Rushbrooke Hall was a British stately home in Rushbrooke, Suffolk. For several hundred years it was the family seat of the Jermyn family and later of their relations, the Davers baronets. It was destroyed by a fire during its demolition in 1961.

==History==
The original manor house on the moated site to the south of the village of Rushbrooke is believed to have been constructed in the reign of King John on land owned by Bury St Edmunds Abbey. Originally named after the local landowning Rushbrooke family, who were tenants of the estate from 1180, between 1230 and 1703 the manor and estate was held by the Jermyn family. The older manor was largely demolished and remodeled in the mid-16th century by Sir Thomas Jermyn, to be replaced by a red brick, two storey building in the Tudor style.

The new stately home was completed in about 1550, and was laid out in an E-shaped plan. It was constructed around a courtyard, about 30m square with the main range of the house running along the north side of the moat and two long projecting wings along the east and west sides. There were polygonal turrets, each three stories high, at the four corners of the wings. The entrance to the house was through an impressive central porch built of Barnack stone and decorated with armorial achievements. The moated stately home was at the centre of a large ornamental garden and a parkland estate. An ornamental canal, 114 metres long, has since been infilled. The Jermyn family exercised considerable influence in Suffolk and Elizabeth I is recorded as having stayed at the house in 1578 and on at least one other occasion.
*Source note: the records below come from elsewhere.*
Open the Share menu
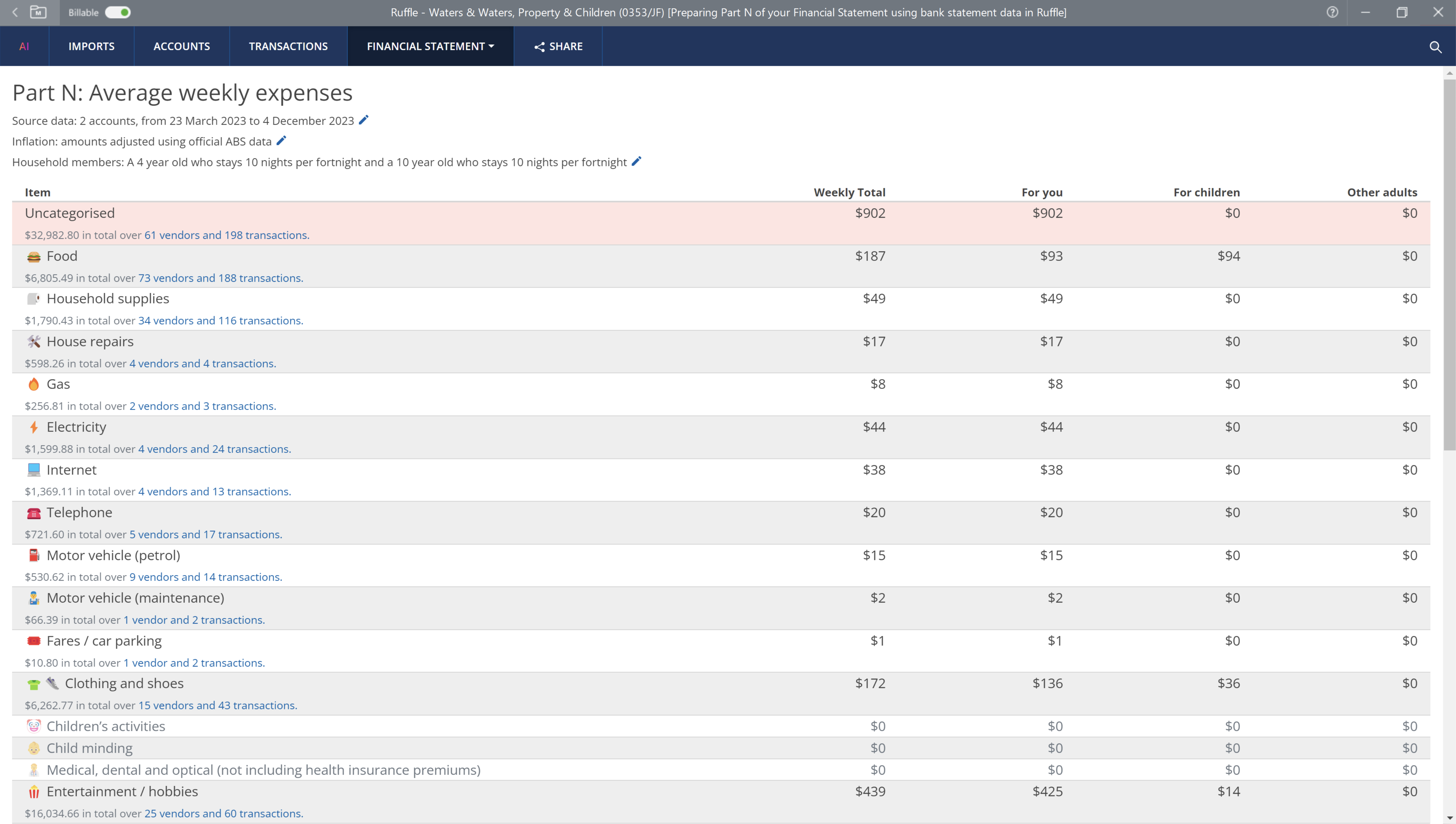The image size is (1456, 824). click(558, 46)
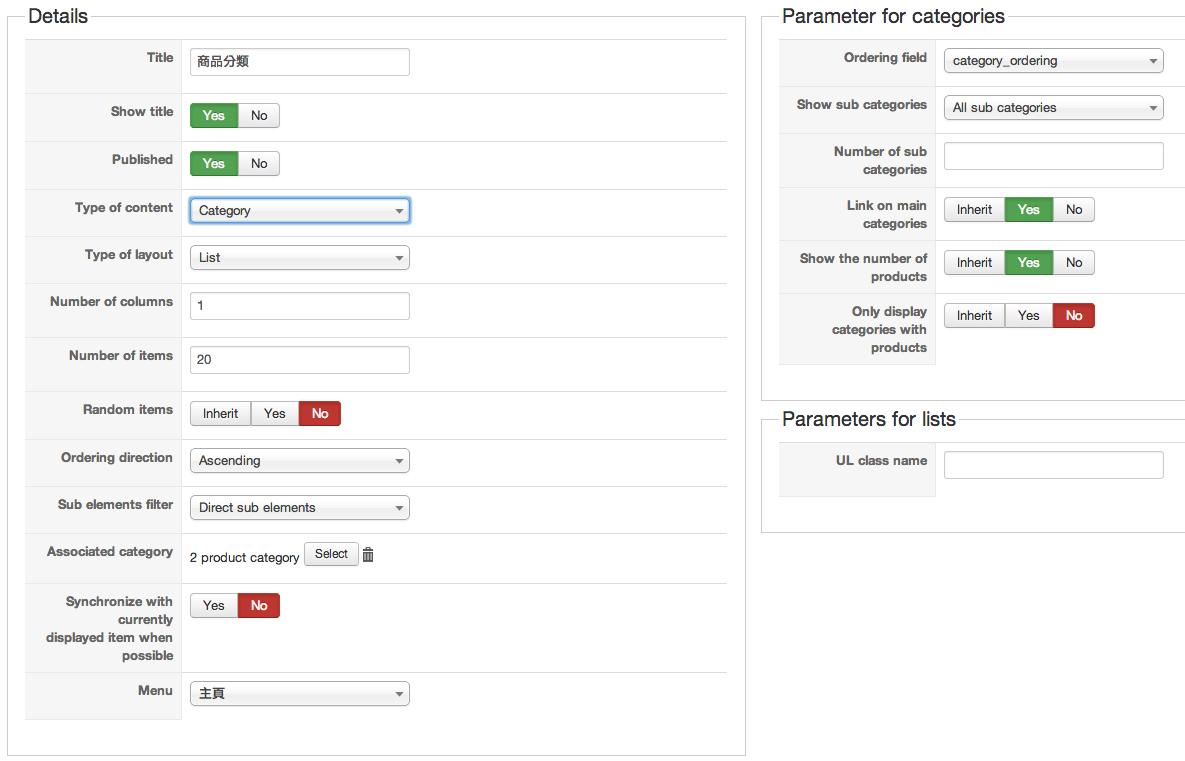Open the Ordering direction dropdown

tap(300, 461)
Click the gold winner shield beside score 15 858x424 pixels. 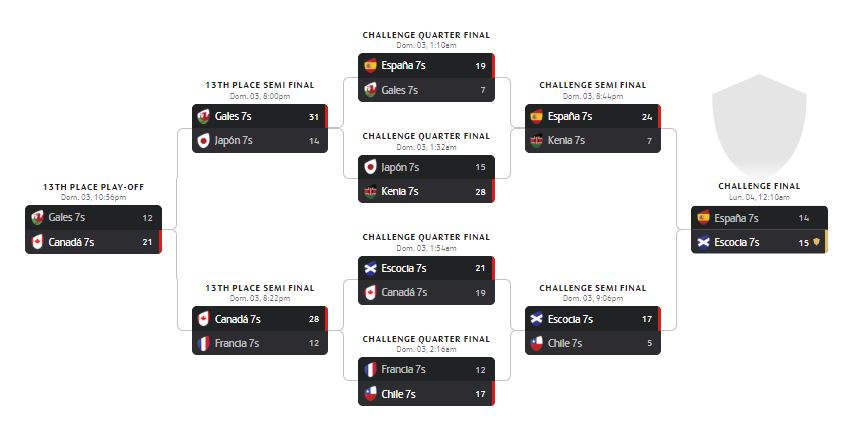[817, 242]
As the principle seat of the Jermyns, after Sir Thomas the house passed through the ownership of his descendants Ambrose Jermyn, Sir Robert Jermyn, Thomas Jermyn (died 1645) and Thomas Jermyn (died 1659) until being inherited by his son, Thomas Jermyn. Thomas' uncle, Henry Jermyn, 1st Earl of St Albans, took up residence in 1674, but on his death in 1684, the house reverted to Thomas. He died without male heirs in 1703, and the estate was divided among his four surviving daughters. Through his marriage to Hon. Mary Jermyn, Sir Robert Davers, 2nd Baronet purchased the other shares of the house and estate from his wife's sisters (Lady Spring, Lady D'Ewes and Mrs Grove) in 1703. Major modernising alterations were made to the house in about 1735. These included a new north front and the impressive interiors with rococo stuccowork and fireplaces, decorated with carvings by Grinling Gibbons. The Davers family held the house until the death of Sir Charles Davers, 6th Baronet in 1806. It passed to Frederick Hervey, 1st Marquess of Bristol, who sold the house to Robert Rushbrooke, whose family owned the house until 1919. At this point, the house and 195 acres were bought by Captain Philip Ashworth, which much of the contents being auctioned. In 1922, the house was bought by John Dickson-Poynder, 1st Baron Islington, who owned it until his death in 1936.
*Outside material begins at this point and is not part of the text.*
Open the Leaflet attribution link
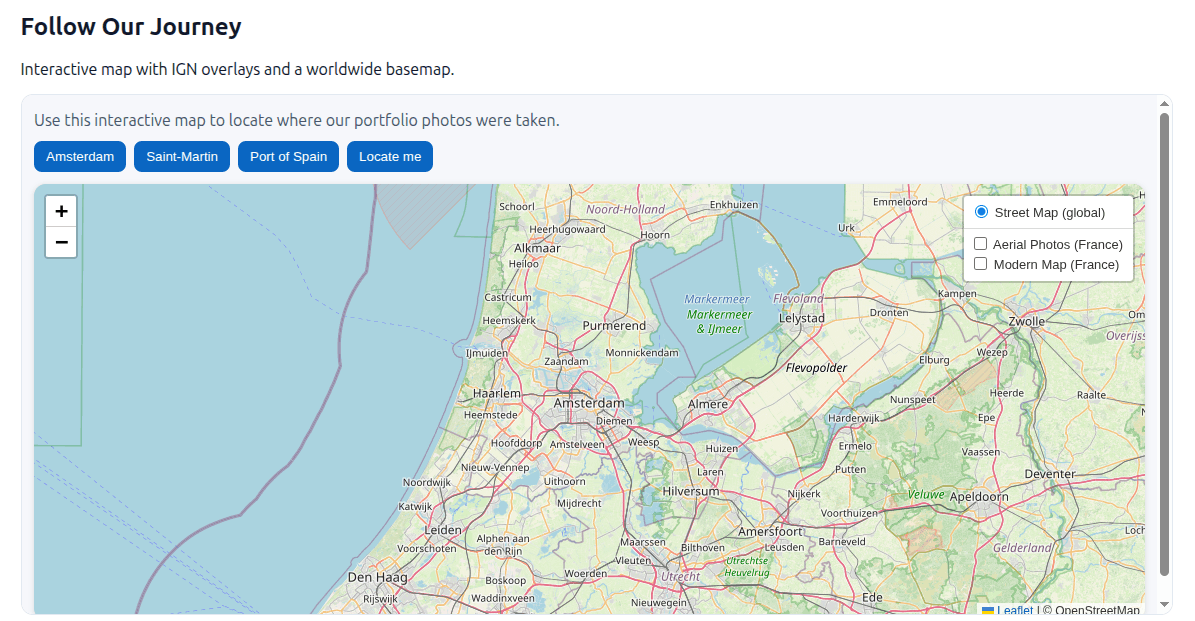The image size is (1195, 621). pyautogui.click(x=1014, y=610)
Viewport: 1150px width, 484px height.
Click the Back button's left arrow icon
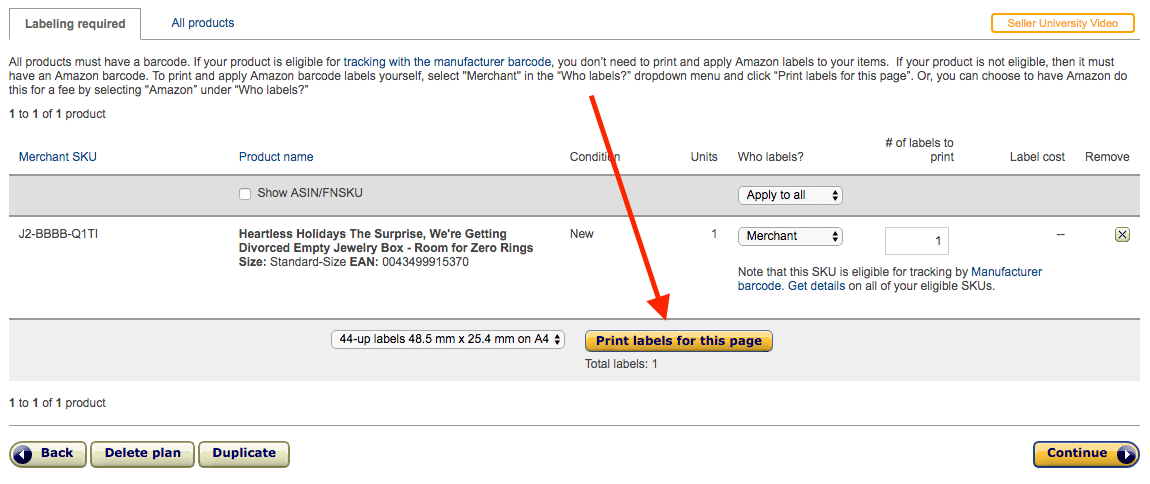pyautogui.click(x=23, y=454)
In 1938 ownership of the manor was taken over by the Rothschild family. In 1941, it became a convalescent home for the wounded, and in 1947, it became a hostel for a farming institute. In 1961 it was decided to demolish the house; shortly afterwards a fire devastated the building. Several of the remaining decorative features were used in St Edmund's Church, Bury St Edmunds. The moated site and some of the formal gardens are all that remain of the house.